De acordo com o Ministério da Fazenda, a medida não terá impacto primário no Tesouro, já que os financiamentos serão reembolsáveis, sem garantia da União, com risco de crédito assumido pelas instituições financeiras credenciadas. Operado pelo Banco Nacional de Desenvolvimento Econômico e Social (BNDES) na modalidade indireta, o programa permitirá que transportadores — de autônomos a grandes frotistas — tenham acesso ao crédito para renovação de suas operações.
Pontos-chave da linha de crédito
Os recursos combinam os R$ 6 bilhões autorizados pela MP com aportes próprios do BNDES, e a resolução passa a valer desde sua publicação, aplicando-se aos pedidos protocolados até 30 de junho de 2026. Os financiamentos poderão ter prazo de até 60 meses com até seis meses de carência, e cada mutuário poderá solicitar até R$ 50 milhões, sem capitalização de juros no período de carência.
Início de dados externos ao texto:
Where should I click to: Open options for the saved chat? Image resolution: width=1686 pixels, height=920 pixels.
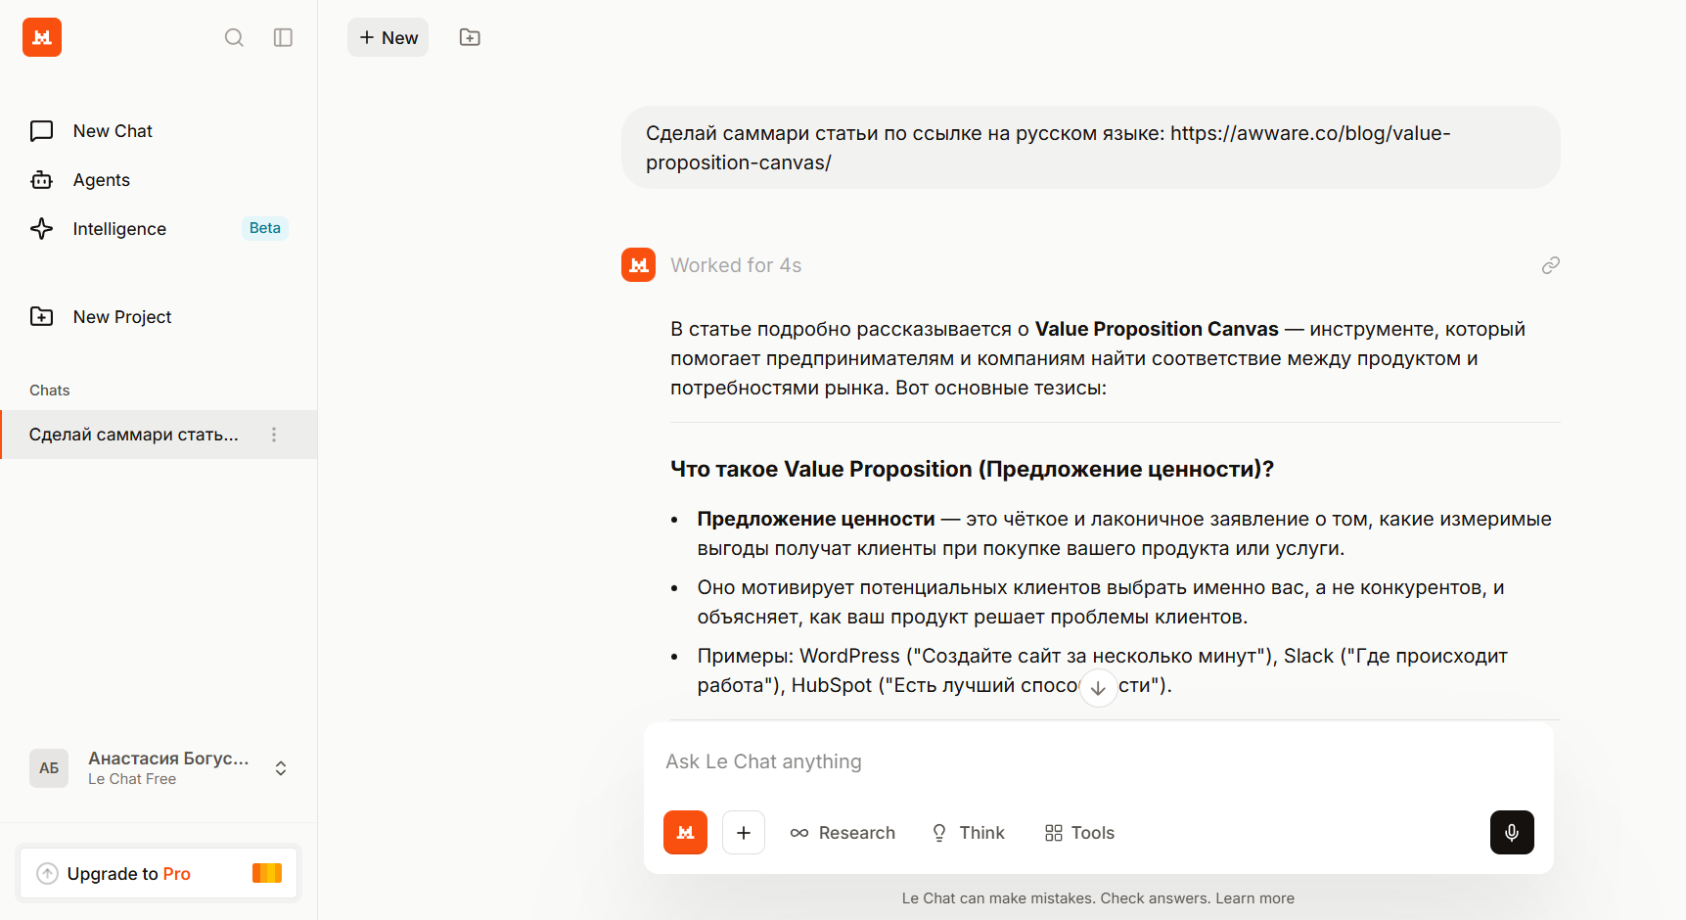[x=274, y=435]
O governo espera que a linha de crédito não só reduza custos operacionais e melhore a segurança viária, como também mitigue o impacto ambiental das emissões de poluentes associadas ao transporte rodoviário. A ação também chega em um momento em que a produção e as vendas de caminhões registram desaceleração, oferecendo uma resposta concreta às dificuldades enfrentadas pelo setor.